As with our sample balance sheet, your company’s income statement will not look exactly like this one (it may be missing some of our entries and contain some additional line items), but it should follow the same general pattern.  It will start with a figure labeled total revenue or perhaps net sales—which is essentially the same thing—at the top, and then break down various expenses before concluding with a net income (or loss) figure on the bottom line.  This is why people often refer to a company’s profitability as “the bottom line”.

Let’s go through ABC’s example line by line and see if we can start to get an understanding of some of the major items that you can except to see on an income statement.

Total Revenue (or Net Sales) – This is pretty straightforward; the figure represents the total amount of money that the business brought in for the period covered by the income statement.

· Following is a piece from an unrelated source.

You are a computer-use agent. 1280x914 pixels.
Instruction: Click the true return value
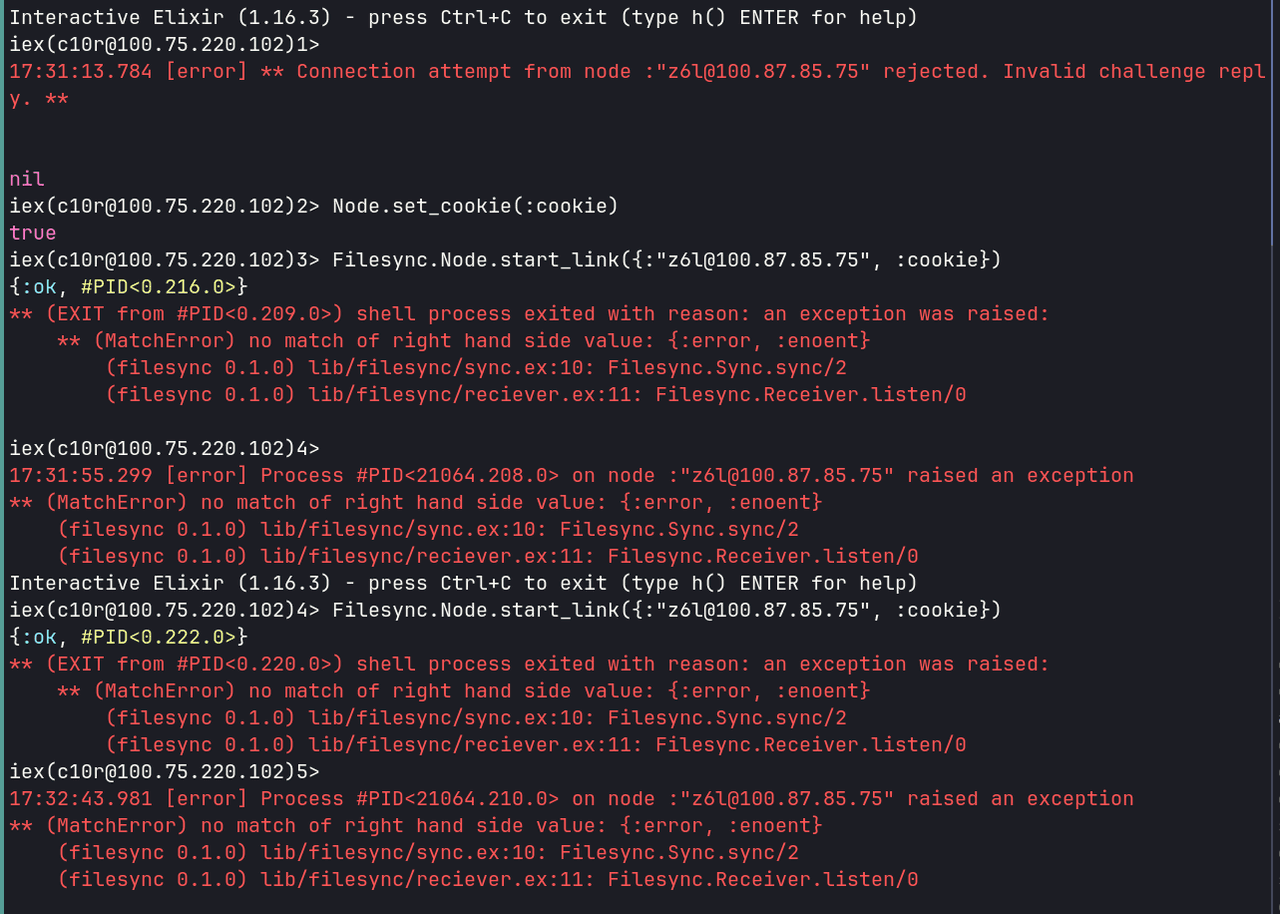point(33,233)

If the company has any other income streams, they will also be listed, such as interest income, income from investments, or other income.

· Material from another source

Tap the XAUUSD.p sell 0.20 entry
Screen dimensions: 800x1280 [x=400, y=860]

Cost of Goods Sold (COGS) – COGS tells us how much money we spent to acquire and produce the goods that we sold to generate the revenues included in the line above.

Gross Profit – Is equal to total revenue minus COGS.

The next section of our income statement breaks down a group of costs known as operating expenses, which include things like salaries, office supplies, and other items that are essential to the day-to-day functioning of a business.  If an expense can’t be included under COGS (i.e. it is not directly related to the production of a good or service) then it should appear as an operating expense.  ABC’s operating expenses are divided into the following two entries.

Research and Development (R&D) – These costs are often thought of as those that pertain to the future of a business, such as the testing and development of a new product or prototype.

Selling, General, and Administrative Expenses (SG&A) – This broad category encompasses all of a firm’s personnel costs (salary, benefits, and the like) as well as things like advertising and travel expenditures. Sometimes these and other like expenses are detailed out as separate line items.

We now move on to the operating income section of the income statement, which in our case contains these four items.

Earnings Before Interest & Taxes (EBIT) – This figure shows us a company’s total profit before accounting for interest and taxes that it has to pay.  Although this may not seem like a useful metric, and indeed there are many who argue that it is not, because everyone has to pay taxes and all borrowers must pay interest on their loans, some people find it helpful to isolate a company’s ability to generate profit and to compare similar companies with different tax rates and barrowing habits.

Interest Expense ­– The amount of money that a company pays as interest on its loans during the period covered by the income statement.

Taxes – We’re all familiar with this one, on the income statement the figure represents the total tax bill for the period and is sometimes expressed as a percentage (i.e. a tax rate) as well as a dollar figure. S-corporations, remember, do not pay taxes, but rather pass the tax liability through to the shareholders.

Net Income – Often referred to as a company’s “bottom line” because of its position on the income statement, net income is what is left over from total revenue after subtracting all expenses.